# Trump attacks Amazon's USPS deal despite official findings



## DeathByFlex (Nov 29, 2017)

Here we go again...
https://www.theguardian.com/us-news/2018/mar/31/trump-amazon-us-postal-service-tweets

Donald Trump again attacked Amazon on Saturday, calling the online retailer's business deal with the US Postal Service a money-losing agreement.

In tweets on Saturday morning, Trump said: "The US Post Office will lose $1.50 on average for each package it delivers for Amazon. That amounts to Billions of Dollars."

He added: "If the P.O. 'increased its parcel rates, Amazon's shipping costs would rise by $2.6 Billion.' This Post Office scam must stop. Amazon must pay real costs (and taxes) now!"

Amazon has been a consistent target, suffering falls in its stock price after presidential attacks. Its founder, Jeff Bezos, owns the Washington Post, which Trump has called "fake news" over its reporting of his campaign and presidency, not least the continuing investigation by special counsel Robert Mueller of Russian election interference and alleged collusion by figures linked to Trump.

The president returned to the offensive this week after the website Axios reported that he was "obsessed" with the company. He suggested the postal service deal with Amazon hurt taxpayers. But as an independent agency, the USPS does not use taxpayer money.

(see link above for full story)


----------



## Bygosh (Oct 9, 2016)

Donnie is really runnng out of shit to distract people with if this is what he is coming up with...


----------



## rozz (Sep 7, 2016)

Make America Flex Again!


----------



## rohit_cs (Jan 17, 2017)

That totally made me forget about Stormy Daniels.


----------



## Blatherskite (Nov 30, 2016)

Can't Bezos fend off such attacks by having Flex and USPS drivers broadcast Slim Whitman albums? It could keep the _'uge brain _at bay.


----------



## mke (Dec 19, 2016)

None of the president's comments are based on reality, but what else is new. On the plus side if they raise the rate the post office charges Amazon, us flex drivers will have more work.


----------

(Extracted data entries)
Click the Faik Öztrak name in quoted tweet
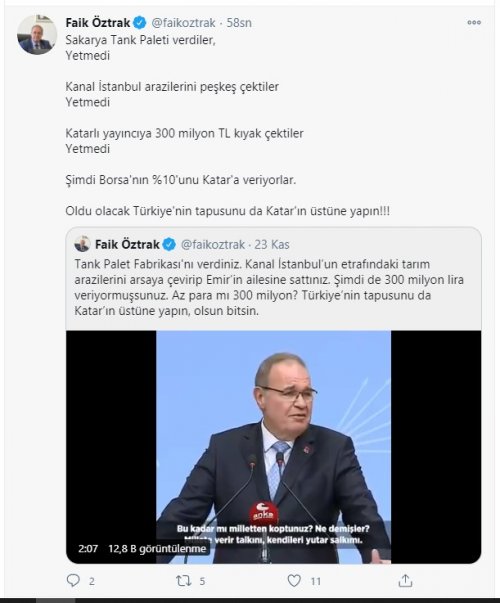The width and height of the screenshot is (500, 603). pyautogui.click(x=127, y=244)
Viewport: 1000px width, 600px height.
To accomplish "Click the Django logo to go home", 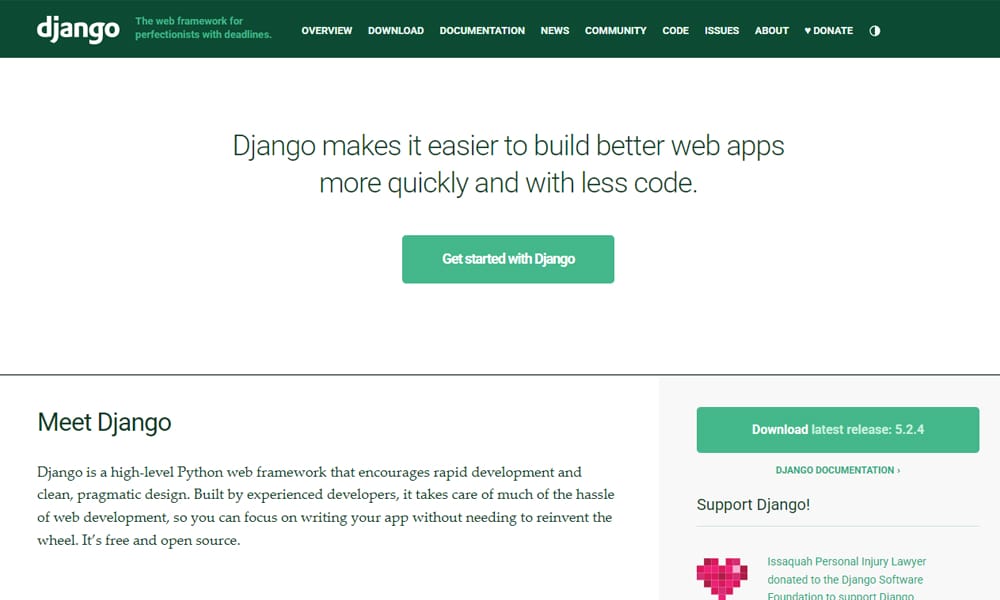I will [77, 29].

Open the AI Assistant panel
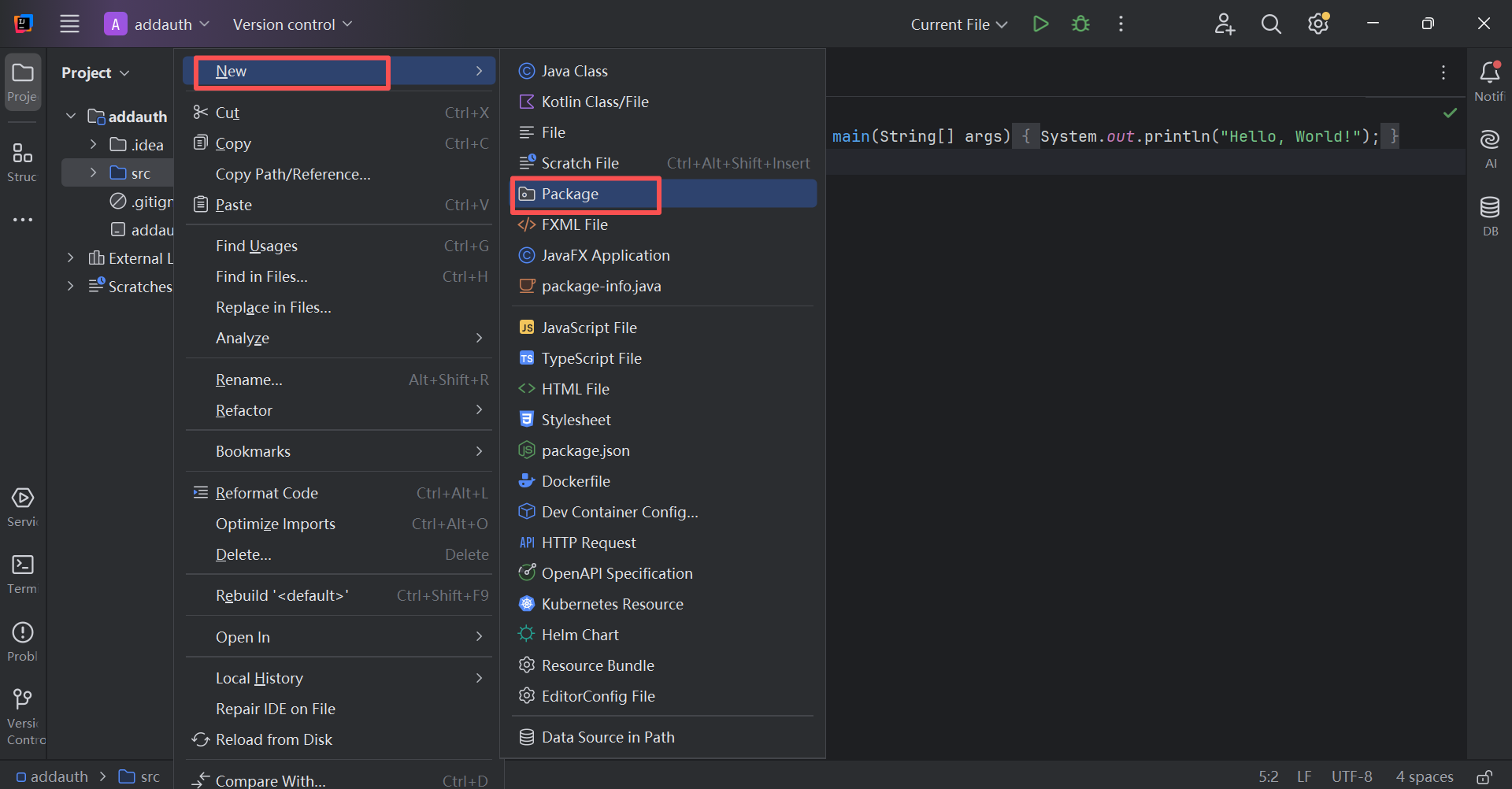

*WRITTEN REQUEST*: Copy everything in the forum thread from "Amazon has been" down to "use taxpayer money.", replacing "obsessed" with "fixated". None of this data relates to the forum thread.

*EXPECTED ANSWER*:
Amazon has been a consistent target, suffering falls in its stock price after presidential attacks. Its founder, Jeff Bezos, owns the Washington Post, which Trump has called "fake news" over its reporting of his campaign and presidency, not least the continuing investigation by special counsel Robert Mueller of Russian election interference and alleged collusion by figures linked to Trump.

The president returned to the offensive this week after the website Axios reported that he was "fixated" with the company. He suggested the postal service deal with Amazon hurt taxpayers. But as an independent agency, the USPS does not use taxpayer money.